2004 Annual Report - Local TV Content Analysis

Is Local News the Same Everywhere?

Some critics have suggested that local news has been so homogenized that it is the same everywhere - that the news in one town looks just like the news in every other with no real connection to the local community. One reason, observers have argued, is that a handful of three or four television news consulting firms dominated the industry from the 1970s through the 1990s and impressed the same small set of conventional ideas on virtually every station in the country. As a consequence, local television news has no sense of place.

Is that critique fair?

The data in the PEJ content study suggest that the complaint about homogenization appears to be partly true but exaggerated. For instance, crime was the most popular topic almost everywhere (at 191 out of 242 stations studied). Still, that leaves more than 50 stations at which crime was not No. 1. (At some stations, as noted above, crime was as low as 5 percent of stories.) The next-most popular topic varied - from human interest at some stations to politics at others.

There were some other differences that stood out as well. The most obvious was the variation in the number of stories aired in a typical newscast. The average number is 14 stories, but there were stations which ran as few as 7 per night to, in one case, a station that typically aired 27 stories.

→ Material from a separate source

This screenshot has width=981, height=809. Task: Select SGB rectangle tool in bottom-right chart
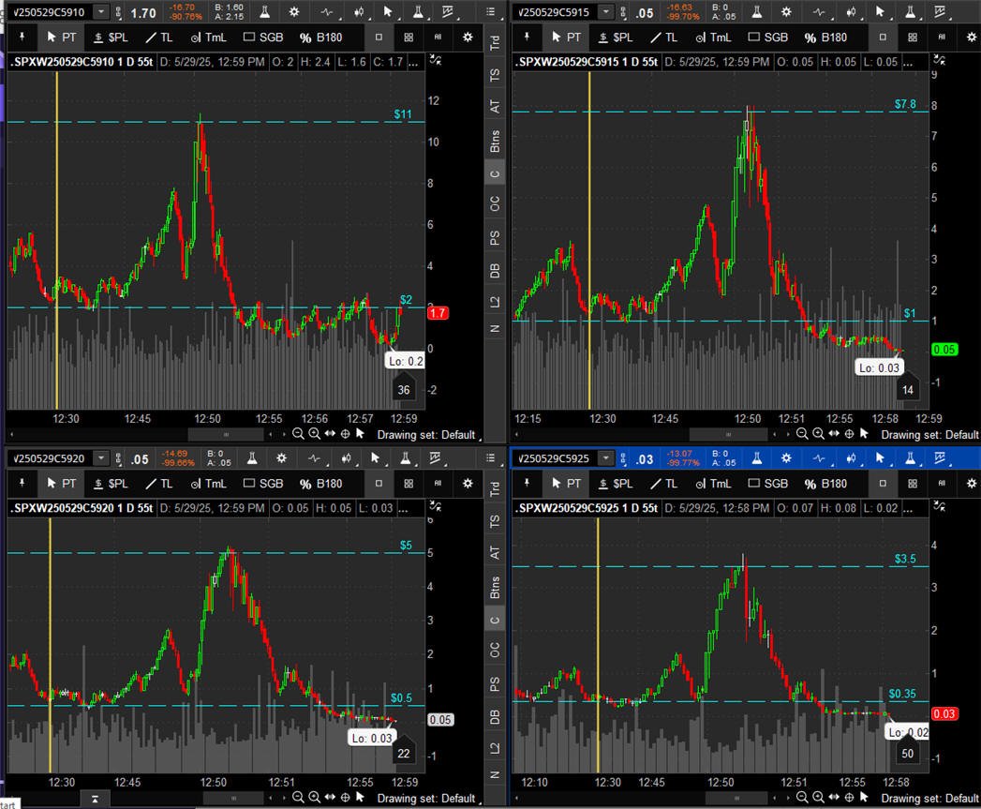pos(768,484)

The size of a station's market had an effect on some aspects of local television news: stations in the smallest markets were less likely to air sensational footage and more likely to cover social issues.

What may be more true is that the style - the look and feel of local news - rather than the substance, seems homogenized. Local anchors tend to look alike and dress similarly. Almost all stations have adopted the "family model" - two anchors, usually a man and a woman, plus an amusing weathercaster and a jock newscaster. Older women are hard to find on newscasts, though older men are not. The graphics and sets are similar. So is the emphasis on live, local and late breaking. At least one reporter package starts with a live lead in, even if the event is hours old, and the story unfolds according to format. And many gimmicks - "The News at Six starts now" intones the anchor breathlessly - are so common that they are clichés. But the charge that the news is the same on every station everywhere is, beyond the style, unfair.